● **Task description**:
Find the line holding "Article (581, 130)" in the entries below. Give it again exactly, along with every line after it up to and including the line holding "Notre compagnie [button] (74, 2184)".

● **Information given**:

# # # #

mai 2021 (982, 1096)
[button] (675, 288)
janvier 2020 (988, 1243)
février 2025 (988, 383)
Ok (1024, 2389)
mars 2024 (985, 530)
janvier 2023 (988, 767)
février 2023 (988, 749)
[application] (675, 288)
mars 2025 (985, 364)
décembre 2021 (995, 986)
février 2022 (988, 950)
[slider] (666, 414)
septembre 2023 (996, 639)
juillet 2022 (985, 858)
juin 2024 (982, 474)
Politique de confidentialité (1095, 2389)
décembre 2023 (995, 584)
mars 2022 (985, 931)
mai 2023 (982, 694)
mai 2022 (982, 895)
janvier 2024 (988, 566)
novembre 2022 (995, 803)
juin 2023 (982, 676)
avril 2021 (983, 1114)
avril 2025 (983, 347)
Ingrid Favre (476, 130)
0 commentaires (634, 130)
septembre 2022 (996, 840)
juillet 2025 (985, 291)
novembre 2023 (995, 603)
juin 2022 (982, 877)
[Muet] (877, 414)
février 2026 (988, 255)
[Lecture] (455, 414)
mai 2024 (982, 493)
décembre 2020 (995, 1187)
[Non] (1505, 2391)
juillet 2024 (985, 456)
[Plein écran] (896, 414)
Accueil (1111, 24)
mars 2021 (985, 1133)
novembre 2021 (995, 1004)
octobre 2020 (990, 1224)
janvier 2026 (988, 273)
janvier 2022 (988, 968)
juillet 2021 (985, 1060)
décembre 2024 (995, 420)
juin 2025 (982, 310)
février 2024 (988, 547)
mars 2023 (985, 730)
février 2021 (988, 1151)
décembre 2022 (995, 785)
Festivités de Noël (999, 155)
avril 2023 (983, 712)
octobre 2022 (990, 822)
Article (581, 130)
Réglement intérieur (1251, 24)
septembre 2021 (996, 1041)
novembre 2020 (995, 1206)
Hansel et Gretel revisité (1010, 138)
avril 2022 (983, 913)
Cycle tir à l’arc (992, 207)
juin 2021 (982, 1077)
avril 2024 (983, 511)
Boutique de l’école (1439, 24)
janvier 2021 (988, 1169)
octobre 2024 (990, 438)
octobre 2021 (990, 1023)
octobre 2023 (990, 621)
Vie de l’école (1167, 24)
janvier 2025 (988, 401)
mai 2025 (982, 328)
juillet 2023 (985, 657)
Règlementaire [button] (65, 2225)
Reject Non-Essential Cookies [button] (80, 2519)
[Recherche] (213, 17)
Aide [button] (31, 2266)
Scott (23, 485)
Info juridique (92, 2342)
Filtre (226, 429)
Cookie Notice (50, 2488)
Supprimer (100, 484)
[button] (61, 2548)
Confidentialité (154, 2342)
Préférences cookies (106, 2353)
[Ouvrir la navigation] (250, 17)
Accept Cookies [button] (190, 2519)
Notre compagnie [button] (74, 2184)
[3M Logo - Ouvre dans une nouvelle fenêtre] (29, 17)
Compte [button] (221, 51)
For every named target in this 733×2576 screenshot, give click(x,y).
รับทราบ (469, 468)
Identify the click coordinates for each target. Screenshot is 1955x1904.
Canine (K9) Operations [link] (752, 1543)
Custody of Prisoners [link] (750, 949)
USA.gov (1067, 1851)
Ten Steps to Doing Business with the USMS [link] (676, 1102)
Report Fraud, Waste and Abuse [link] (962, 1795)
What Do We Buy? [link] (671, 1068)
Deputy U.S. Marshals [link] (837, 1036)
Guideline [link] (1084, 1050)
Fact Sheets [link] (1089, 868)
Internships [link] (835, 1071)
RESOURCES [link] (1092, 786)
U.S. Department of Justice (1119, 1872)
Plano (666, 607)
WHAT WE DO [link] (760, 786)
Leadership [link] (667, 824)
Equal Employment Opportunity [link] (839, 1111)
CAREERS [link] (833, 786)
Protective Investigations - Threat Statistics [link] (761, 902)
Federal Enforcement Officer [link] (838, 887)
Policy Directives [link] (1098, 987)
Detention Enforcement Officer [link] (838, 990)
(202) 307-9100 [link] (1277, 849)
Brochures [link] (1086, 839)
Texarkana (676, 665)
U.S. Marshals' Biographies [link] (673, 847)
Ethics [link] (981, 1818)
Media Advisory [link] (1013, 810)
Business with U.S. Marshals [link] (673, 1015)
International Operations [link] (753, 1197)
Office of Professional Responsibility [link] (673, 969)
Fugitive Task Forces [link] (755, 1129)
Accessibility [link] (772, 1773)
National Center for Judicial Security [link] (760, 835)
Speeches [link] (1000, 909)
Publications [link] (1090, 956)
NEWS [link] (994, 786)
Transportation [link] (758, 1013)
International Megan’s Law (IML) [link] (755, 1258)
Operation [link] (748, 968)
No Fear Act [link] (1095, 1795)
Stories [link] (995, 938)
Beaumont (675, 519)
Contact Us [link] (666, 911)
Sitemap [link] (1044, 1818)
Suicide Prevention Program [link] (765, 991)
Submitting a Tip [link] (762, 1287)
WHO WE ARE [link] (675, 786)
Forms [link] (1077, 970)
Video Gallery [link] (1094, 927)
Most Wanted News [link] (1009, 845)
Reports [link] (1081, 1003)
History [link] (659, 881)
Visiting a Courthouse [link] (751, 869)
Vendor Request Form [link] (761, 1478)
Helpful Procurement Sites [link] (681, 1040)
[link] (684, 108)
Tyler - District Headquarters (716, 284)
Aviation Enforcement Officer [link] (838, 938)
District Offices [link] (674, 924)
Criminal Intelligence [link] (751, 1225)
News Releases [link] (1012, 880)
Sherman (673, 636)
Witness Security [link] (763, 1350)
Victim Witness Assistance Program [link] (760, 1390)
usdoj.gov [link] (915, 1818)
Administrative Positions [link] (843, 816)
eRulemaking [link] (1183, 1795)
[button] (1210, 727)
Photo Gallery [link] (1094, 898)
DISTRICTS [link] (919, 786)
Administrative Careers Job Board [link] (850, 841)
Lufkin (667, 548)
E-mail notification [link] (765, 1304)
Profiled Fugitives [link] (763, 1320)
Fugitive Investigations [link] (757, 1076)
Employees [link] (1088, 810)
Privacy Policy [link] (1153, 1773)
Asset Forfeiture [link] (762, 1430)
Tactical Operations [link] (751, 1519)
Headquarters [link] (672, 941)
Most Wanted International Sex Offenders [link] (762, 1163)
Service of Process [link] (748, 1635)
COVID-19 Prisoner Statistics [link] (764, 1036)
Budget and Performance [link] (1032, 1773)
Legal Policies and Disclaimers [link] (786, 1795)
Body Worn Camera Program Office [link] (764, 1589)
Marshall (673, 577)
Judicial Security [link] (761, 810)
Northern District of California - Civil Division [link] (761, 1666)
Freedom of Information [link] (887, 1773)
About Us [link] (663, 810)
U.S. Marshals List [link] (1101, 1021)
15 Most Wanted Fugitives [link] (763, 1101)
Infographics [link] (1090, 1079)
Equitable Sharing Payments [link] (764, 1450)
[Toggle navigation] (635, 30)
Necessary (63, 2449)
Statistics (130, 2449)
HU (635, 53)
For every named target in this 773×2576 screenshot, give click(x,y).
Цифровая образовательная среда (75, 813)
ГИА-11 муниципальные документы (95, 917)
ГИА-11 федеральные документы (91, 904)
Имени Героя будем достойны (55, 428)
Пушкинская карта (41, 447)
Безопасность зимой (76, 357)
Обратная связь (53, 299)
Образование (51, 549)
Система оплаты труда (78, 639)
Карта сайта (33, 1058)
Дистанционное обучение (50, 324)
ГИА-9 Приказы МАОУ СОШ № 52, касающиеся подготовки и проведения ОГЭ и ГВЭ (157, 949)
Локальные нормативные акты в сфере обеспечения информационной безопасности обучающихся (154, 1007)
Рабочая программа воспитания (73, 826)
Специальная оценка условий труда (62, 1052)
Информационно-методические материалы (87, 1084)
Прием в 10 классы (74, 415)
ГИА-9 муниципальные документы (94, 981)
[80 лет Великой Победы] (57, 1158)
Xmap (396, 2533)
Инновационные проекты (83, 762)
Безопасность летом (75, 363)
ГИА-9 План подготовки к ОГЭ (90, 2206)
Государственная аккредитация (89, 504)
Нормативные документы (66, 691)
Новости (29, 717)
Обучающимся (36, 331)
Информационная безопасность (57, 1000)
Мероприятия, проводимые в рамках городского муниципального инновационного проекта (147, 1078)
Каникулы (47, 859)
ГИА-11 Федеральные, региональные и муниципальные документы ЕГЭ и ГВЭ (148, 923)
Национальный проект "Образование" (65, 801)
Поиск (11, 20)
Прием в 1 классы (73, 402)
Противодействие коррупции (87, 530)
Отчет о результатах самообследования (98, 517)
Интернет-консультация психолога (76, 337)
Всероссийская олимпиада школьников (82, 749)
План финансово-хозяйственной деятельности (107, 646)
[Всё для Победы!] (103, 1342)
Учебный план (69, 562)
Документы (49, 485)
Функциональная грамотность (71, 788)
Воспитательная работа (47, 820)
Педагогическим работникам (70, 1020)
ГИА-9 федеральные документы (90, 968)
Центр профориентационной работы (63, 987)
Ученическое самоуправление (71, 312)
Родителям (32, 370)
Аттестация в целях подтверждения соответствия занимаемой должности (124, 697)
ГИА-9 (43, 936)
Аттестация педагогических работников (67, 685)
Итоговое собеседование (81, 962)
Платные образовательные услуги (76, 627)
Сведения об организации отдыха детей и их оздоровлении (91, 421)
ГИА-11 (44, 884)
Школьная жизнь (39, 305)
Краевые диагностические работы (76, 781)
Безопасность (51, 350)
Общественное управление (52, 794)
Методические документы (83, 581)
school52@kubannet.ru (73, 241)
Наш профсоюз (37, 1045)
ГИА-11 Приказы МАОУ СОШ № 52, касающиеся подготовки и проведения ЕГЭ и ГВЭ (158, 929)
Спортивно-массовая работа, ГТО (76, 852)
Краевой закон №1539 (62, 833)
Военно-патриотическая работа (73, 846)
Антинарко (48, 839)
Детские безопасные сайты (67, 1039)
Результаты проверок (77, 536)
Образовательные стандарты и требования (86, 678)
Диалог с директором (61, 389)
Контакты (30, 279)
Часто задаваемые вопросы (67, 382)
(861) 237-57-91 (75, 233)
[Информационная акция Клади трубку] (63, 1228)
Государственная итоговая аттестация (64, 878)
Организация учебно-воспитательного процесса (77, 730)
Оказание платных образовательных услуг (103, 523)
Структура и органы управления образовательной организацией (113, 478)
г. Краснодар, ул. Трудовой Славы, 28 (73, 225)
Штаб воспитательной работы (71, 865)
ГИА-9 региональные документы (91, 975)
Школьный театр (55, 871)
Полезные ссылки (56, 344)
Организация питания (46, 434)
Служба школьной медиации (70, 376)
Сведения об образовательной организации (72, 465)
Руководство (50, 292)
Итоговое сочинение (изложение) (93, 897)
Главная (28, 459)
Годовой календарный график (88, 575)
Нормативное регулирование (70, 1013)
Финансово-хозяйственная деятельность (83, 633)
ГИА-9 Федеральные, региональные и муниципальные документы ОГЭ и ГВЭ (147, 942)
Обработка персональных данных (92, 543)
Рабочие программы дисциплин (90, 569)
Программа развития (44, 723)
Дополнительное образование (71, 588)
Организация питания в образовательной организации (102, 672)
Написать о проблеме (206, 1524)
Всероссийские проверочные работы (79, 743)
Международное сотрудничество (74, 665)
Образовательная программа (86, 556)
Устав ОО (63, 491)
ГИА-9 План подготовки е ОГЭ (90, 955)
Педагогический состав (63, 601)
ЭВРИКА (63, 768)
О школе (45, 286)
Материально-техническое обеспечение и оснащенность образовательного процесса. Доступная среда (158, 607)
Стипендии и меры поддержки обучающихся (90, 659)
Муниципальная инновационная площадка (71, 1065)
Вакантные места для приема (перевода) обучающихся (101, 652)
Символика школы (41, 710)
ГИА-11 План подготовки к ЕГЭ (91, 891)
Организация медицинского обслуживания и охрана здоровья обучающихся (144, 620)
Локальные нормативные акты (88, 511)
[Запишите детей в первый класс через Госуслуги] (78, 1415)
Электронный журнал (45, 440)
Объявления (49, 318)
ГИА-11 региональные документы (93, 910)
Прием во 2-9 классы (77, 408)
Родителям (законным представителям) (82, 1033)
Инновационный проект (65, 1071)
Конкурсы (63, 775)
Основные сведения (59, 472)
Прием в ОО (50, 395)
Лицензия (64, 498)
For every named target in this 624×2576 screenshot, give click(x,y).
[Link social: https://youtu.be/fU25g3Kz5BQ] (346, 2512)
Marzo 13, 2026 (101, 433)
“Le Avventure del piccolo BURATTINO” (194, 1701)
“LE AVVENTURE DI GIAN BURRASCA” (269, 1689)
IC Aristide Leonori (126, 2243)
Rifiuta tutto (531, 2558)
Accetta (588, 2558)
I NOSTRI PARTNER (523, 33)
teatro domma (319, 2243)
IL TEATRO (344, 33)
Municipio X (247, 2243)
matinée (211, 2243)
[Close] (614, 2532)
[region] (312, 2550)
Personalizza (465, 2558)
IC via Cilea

# # # #

● **Response area**:
Article (581, 130)
Réglement intérieur (1251, 24)
septembre 2021 (996, 1041)
novembre 2020 (995, 1206)
Hansel et Gretel revisité (1010, 138)
avril 2022 (983, 913)
Cycle tir à l’arc (992, 207)
juin 2021 (982, 1077)
avril 2024 (983, 511)
Boutique de l’école (1439, 24)
janvier 2021 (988, 1169)
octobre 2024 (990, 438)
octobre 2021 (990, 1023)
octobre 2023 (990, 621)
Vie de l’école (1167, 24)
janvier 2025 (988, 401)
mai 2025 (982, 328)
juillet 2023 (985, 657)
Règlementaire [button] (65, 2225)
Reject Non-Essential Cookies [button] (80, 2519)
[Recherche] (213, 17)
Aide [button] (31, 2266)
Scott (23, 485)
Info juridique (92, 2342)
Filtre (226, 429)
Cookie Notice (50, 2488)
Supprimer (100, 484)
[button] (61, 2548)
Confidentialité (154, 2342)
Préférences cookies (106, 2353)
[Ouvrir la navigation] (250, 17)
Accept Cookies [button] (190, 2519)
Notre compagnie [button] (74, 2184)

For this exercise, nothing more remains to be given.